Les Baka vivent dans la forêt tropicale du bassin du Congo. On les trouve au sud-est du Cameroun, au nord du Congo et du Gabon, et au sud-ouest de la République centrafricaine.
Ce sont des groupes dispersés, mais tous partagent une vie étroitement liée à la forêt. Leur quotidien tourne autour de la chasse, de la cueillette et de l’échange avec les peuples voisins.
On les a souvent appelés “pygmées”, mais ce mot est de moins en moins utilisé. Il est chargé d’histoire coloniale et ne respecte pas la diversité des peuples concernés. Les Baka sont parfois considérés comme proches des Twa, mais ce n’est pas exact. Ce sont deux groupes différents, chacun avec sa propre langue et ses propres traditions. Mais revenons-en aux huttes du peuple Baka…
Un mode de vie adapté à la forêt
Les Baka connaissent la forêt comme personne. Ils se déplacent souvent, selon la saison ou les ressources. Ils récoltent des tubercules, des feuilles, des champignons, des fruits, des noix.
Ils chassent de petits animaux, des singes, des antilopes. Ils mangent également des chenilles, une source de protéines importante. Ce qu’ils ne trouvent pas dans la forêt, ils l’échangent : sel, ustensiles, bananes, manioc. Tout est une question de partage. Rien n’est gaspillé avec ce peuple.

La hutte móngulu : une maison simple et ingénieuse
La maison traditionnelle des Baka s’appelle móngulu. Ce n’est pas une cabane comme on peut l’imaginer en Europe. C’est une structure légère, facile à construire et à démonter. C’est aussi un abri qui protège du soleil, de la pluie, et des insectes. Et surtout, elle s’adapte à la vie nomade. On ne reste jamais très longtemps au même endroit, alors il faut pouvoir partir sans tout laisser derrière soi.
La construction commence par le choix d’un bon emplacement, à l’abri du vent et sur un sol pas trop humide. Les femmes jouent le premier rôle dans la construction. Ce sont elles qui rassemblent les branches souples et choisissent les plus grandes feuilles. Le travail se fait en groupe, souvent en chantant.
On plante d’abord des bâtons en cercle pour former la base. On courbe ensuite des branches pour donner la forme d’un dôme. Il faut que ce soit solide, mais aussi souple. Si une branche casse, on recommence. Quand la structure est prête, on la recouvre de feuilles de Marantaceae.
Ce sont de grandes feuilles, épaisses, qui repoussent bien l’eau. Elles viennent d’une plante très commune dans la région. Les feuilles sont superposées pour éviter que la pluie ne passe au travers. Parfois, on ajoute également une couche de branches ou d’autres végétaux pour renforcer la hutte.


Un espace pour la famille
Le móngulu sert d’abri à une famille entière. L’espace est modeste, mais chacun trouve sa place. Il n’y a pas de meubles. On dort à même le sol, parfois sur une natte. Le feu est généralement à l’extérieur.
La hutte móngulu des Baka ne dure pas éternellement. La pluie, l’humidité et les insectes finissent par l’abîmer. Mais ce n’est pas un problème. Quand il faut partir, on en reconstruit une nouvelle ailleurs. Rien n’est perdu. Les matériaux sont tous pris dans la forêt, et ils retournent à la terre.

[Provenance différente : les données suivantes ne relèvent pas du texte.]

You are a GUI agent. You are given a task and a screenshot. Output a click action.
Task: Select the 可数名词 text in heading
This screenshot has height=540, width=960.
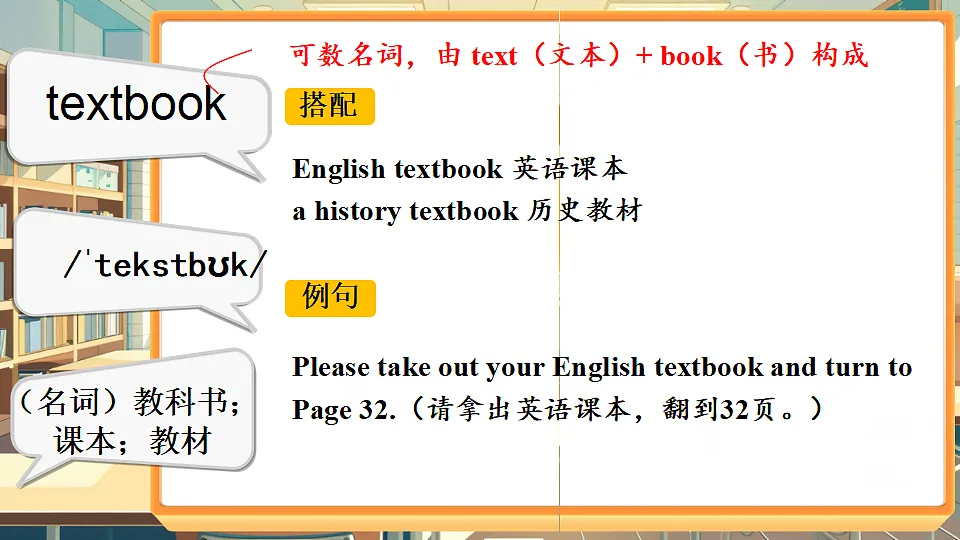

Un savoir transmis d’une génération à l’autre
La construction du móngulu n’est pas écrite dans un livre. C’est un savoir-faire qui se transmet par la pratique, en regardant les aînées, en aidant petit à petit. Les enfants apprennent très tôt à couper des branches, à reconnaître les bonnes feuilles, à assembler une structure solide.
Tout cela fait partie de l’éducation. Il n’y a pas de chef de chantier, pas de plan à suivre. Chacun sait ce qu’il doit faire, selon son âge ou son expérience. Ce savoir, pourtant, n’est pas figé. Parfois, des matériaux nouveaux arrivent par l’échange : une bâche plastique, une corde plus solide. Les Baka s’adaptent. Mais le principe reste le même : utiliser ce que la forêt offre, sans abîmer l’environnement.

Une hutte symbole d’identité
Le móngulu n’est pas qu’un abri. C’est aussi un signe d’appartenance. Pour les Baka, construire une hutte, c’est affirmer sa place dans le groupe, transmettre un héritage, montrer qu’on sait vivre dans la forêt.
Certains voient dans cette hutte une forme de pauvreté. En réalité, c’est tout l’inverse. Le móngulu est le résultat d’un savoir très précis, d’un rapport intime avec la nature. Il n’y a pas de gaspillage, pas de superflu. Ce n’est pas la maison qui fait le prestige, c’est la façon de l’habiter.


Les défis d’aujourd’hui
La vie des Baka change. Les frontières avancent, les routes aussi. Parfois, on les pousse à quitter la forêt pour s’installer en bord de route, dans des maisons en tôle ou en bois. Ce n’est pas toujours un choix. Les règles changent, les habitudes aussi. Mais la hutte móngulu reste un point de repère. Même si la vie moderne s’impose, beaucoup tiennent à construire leur abri traditionnel, au moins lors des fêtes ou des périodes de chasse. C’est une façon de dire : “On est encore là. On existe.”
Les Baka ne sont pas les seuls à construire des abris légers en forêt (découvrez la hutte du peuple Mbuti par exemple). Mais le móngulu garde une place à part. Il est la preuve d’un lien avec la forêt, d’un mode de vie qui s’adapte et qui continue, même face aux pressions extérieures.
À travers le móngulu, on voit tout ce que la forêt peut offrir, mais aussi tout ce qu’il y a à perdre si ces savoirs disparaissent. Les Baka ne demandent pas grand-chose. Juste la possibilité de vivre selon leurs choix, dans le respect de leur histoire et de leur forêt. Et c’est là que réside la force de cette hutte.